Estudiante

 

Era el mejor en su salón de clases. Estaba ahí porque sus padres asumieron el compromiso de darle una buena educación y meterlo en un plantel privado para que cursara la preparatoria. Era una escuela lujosa, de instalaciones deportivas verdes, limpias, edificios nuevos y en buen estado.

Él era brillante como alumno. Una vez que empezó a demostrar de lo que era capaz, los otros jóvenes iniciaron un acercamiento para que los ayudara con las tareas, hicieran trabajos en equipo y los asesorara en exámenes y proyectos escolares que no entendían: ellos andaban en la farándula buchona, los carros deportivos y nuevos, las camisas versach, las troconas y la pólvora, y los teléfonos aifon.

Metido en las tareas, los exámenes, repasar la clase de hoy por si el maestro pregunta mañana, él homenajeaba el esfuerzo que hacían sus padres para pagar la mensualidad, la colegiatura, la inscripción, la cuota, esto y aquello. No los voy a decepcionar, madrecita. Así le decía a su mamá, cuando la veía hacendosa en la cocina, preparando guisos que le habían pedido y pagado por adelantado. Ella volteaba: la frente con goteras, malpeinada en ese trajinar entre sartenes y ollas y tablas para picar verdura, le sonreía tiernamente, ablandaba el rostro, y le respondía yo sé que sí hijo. Lo sé.

A su padre casi no lo veía. De un trabajo se iba a otro. De un cliente brincaba a la oficina de uno nuevo que le había encargado que revisara minuciosamente la contabilidad.

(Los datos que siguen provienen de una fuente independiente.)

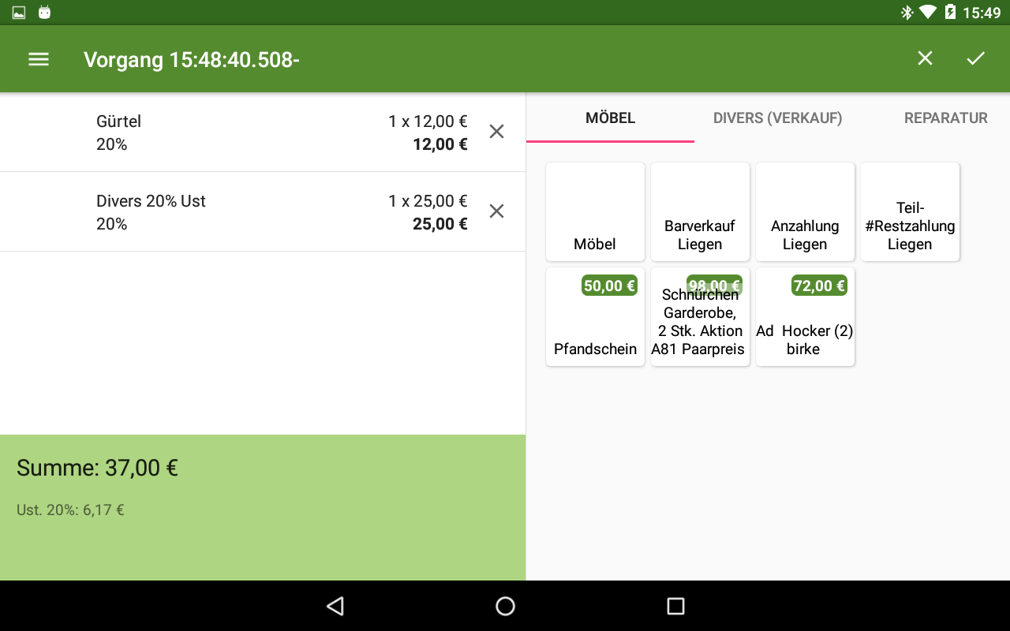Add Schnürchen Garderobe A81 Paarpreis
This screenshot has height=631, width=1010.
700,317
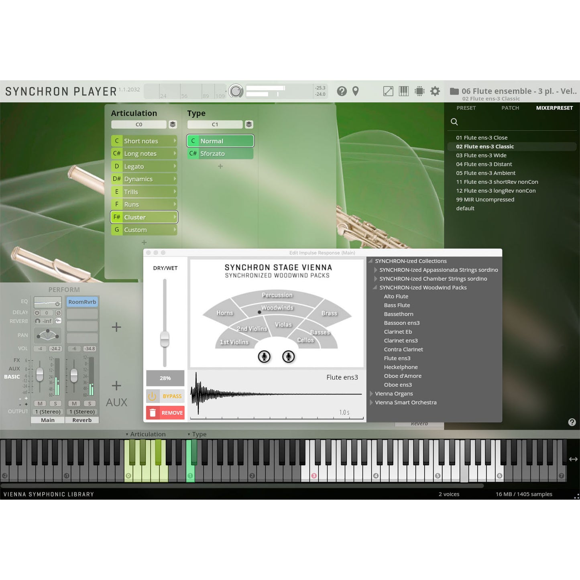Toggle the keyboard display icon
This screenshot has height=580, width=580.
click(x=403, y=91)
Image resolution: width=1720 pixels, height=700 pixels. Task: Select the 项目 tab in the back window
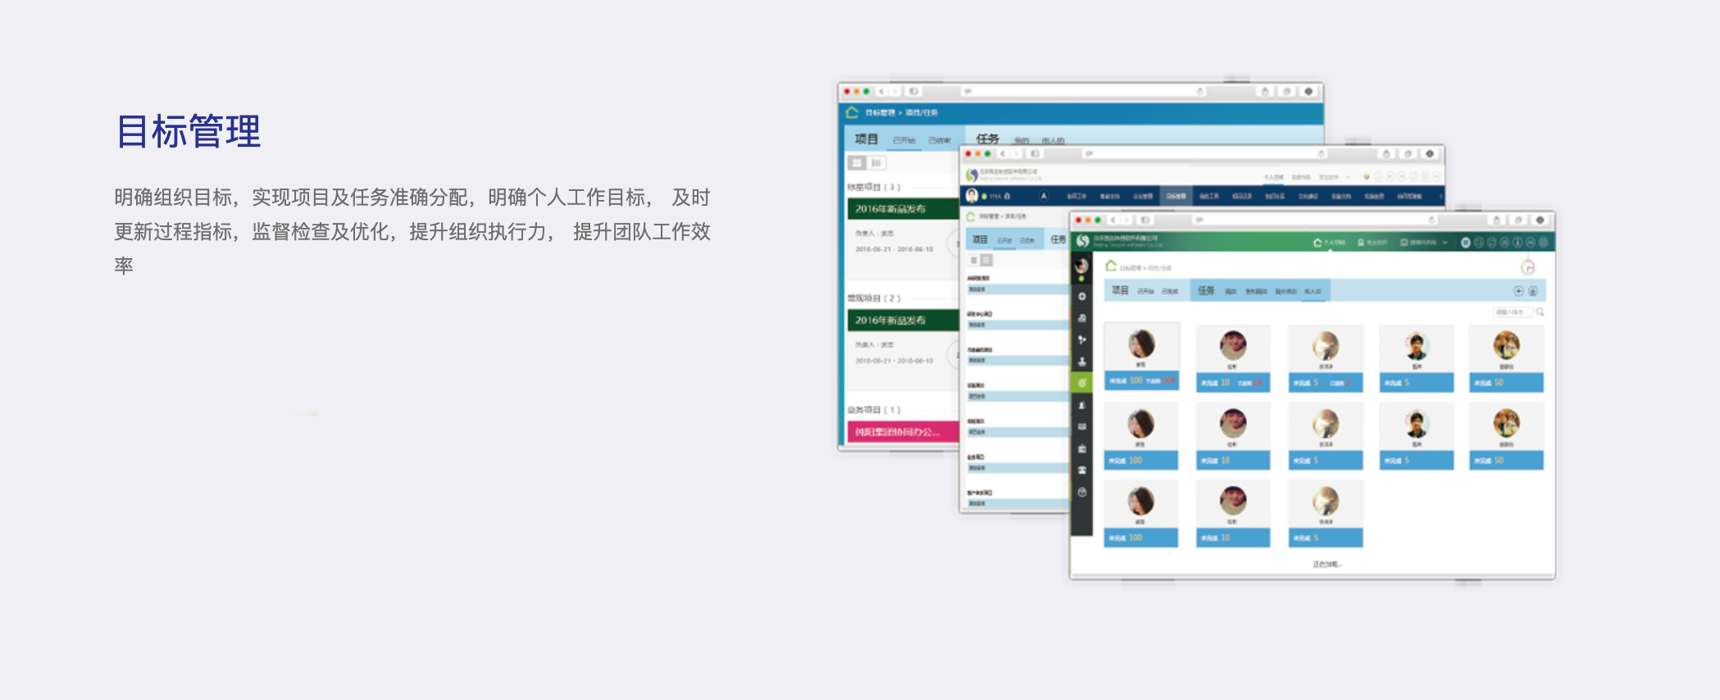[x=866, y=139]
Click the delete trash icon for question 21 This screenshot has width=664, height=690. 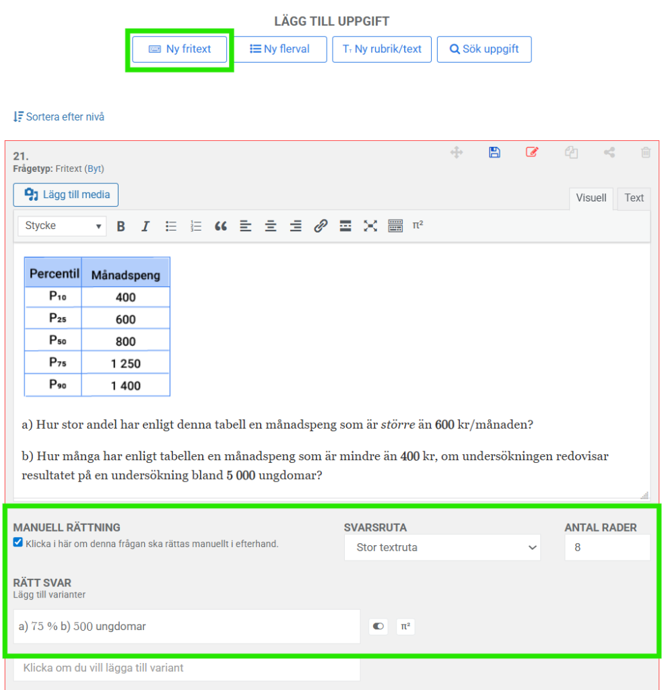(645, 152)
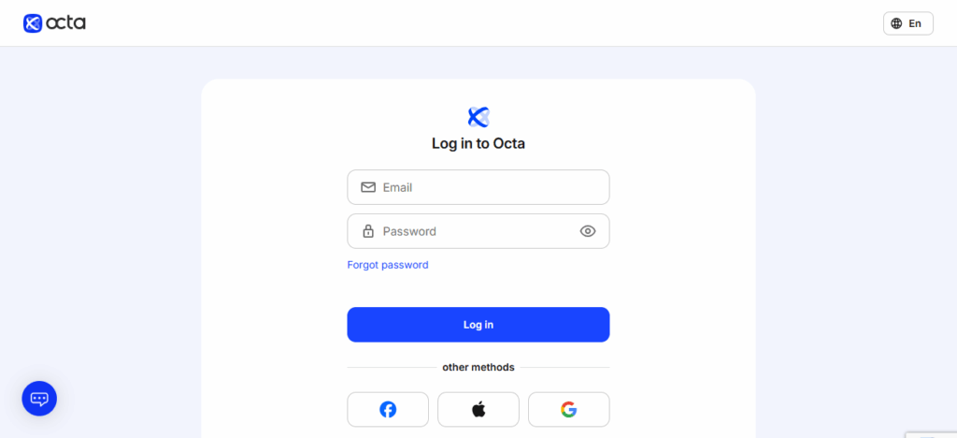
Task: Click the Octa emblem above the login heading
Action: coord(479,117)
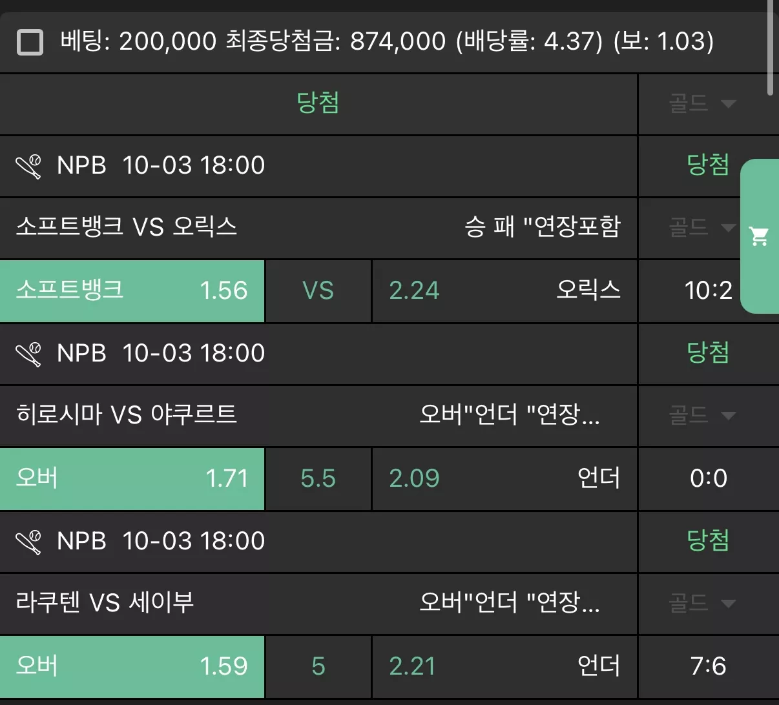The height and width of the screenshot is (705, 779).
Task: Choose 언더 2.21 for 라쿠텐 game
Action: coord(504,667)
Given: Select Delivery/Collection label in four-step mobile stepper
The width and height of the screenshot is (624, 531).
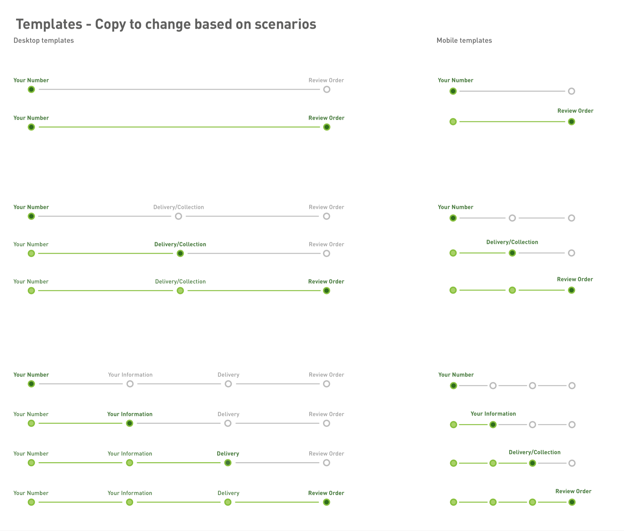Looking at the screenshot, I should [x=535, y=452].
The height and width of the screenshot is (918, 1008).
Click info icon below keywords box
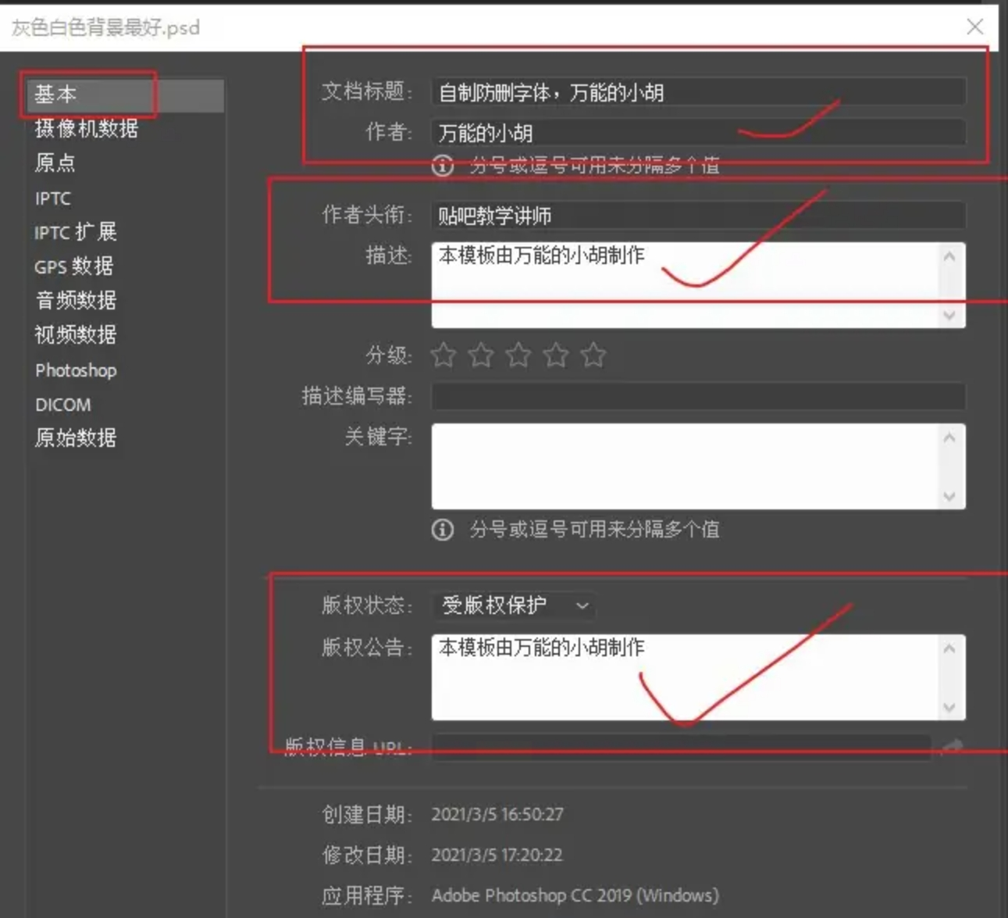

Auditorías, declaraciones fiscales, juicios tributarios, recuperación de impuestos y vericuetos evasivos, eran sus chambas. En la mañana, apenas el saludo y ahí nos vemos hijo, échale ganas. Suerte, papá. Y en la noche a los dos les ganaba el cansancio, las ganas de alcanzar la cama y cerrar los ojos para restaurar energías.

Pero la vida tiene celadas, coqueteos, guiños. Las sombras esperan y alcanzan. Fangos que emboscan vestidos de suelo firme. Entró a esas mansiones de mármol y acero, y se subió a los camaros y mercedes y bemedobleu. Le empezaron a gustar las fiestas sin fin, las morras automáticas y con alcancías carmesí: la vida en el carril rápido se hizo más común que las tareas y el estudio. Y aquellos laberintos de altas velocidades lo llevaron a un callejón sin salida.

Antes de que se diera cuenta, aquellos ya traían las armas fajadas y cortaban cartucho. Qué pasa, preguntó. Nada morro, tú no la hagas de pedo. Puro cotorreo. Y cuando pestañearon ya tenían el tiger enfrente y los calibre cincuenta apuntándolos. Eran los del antisecuestros, esos que ordenaban que salieran, que levantaran las manos, que estaban detenidos. Por qué, gritó él. No te hagas pendejo, ustedes fueron los del secuestro.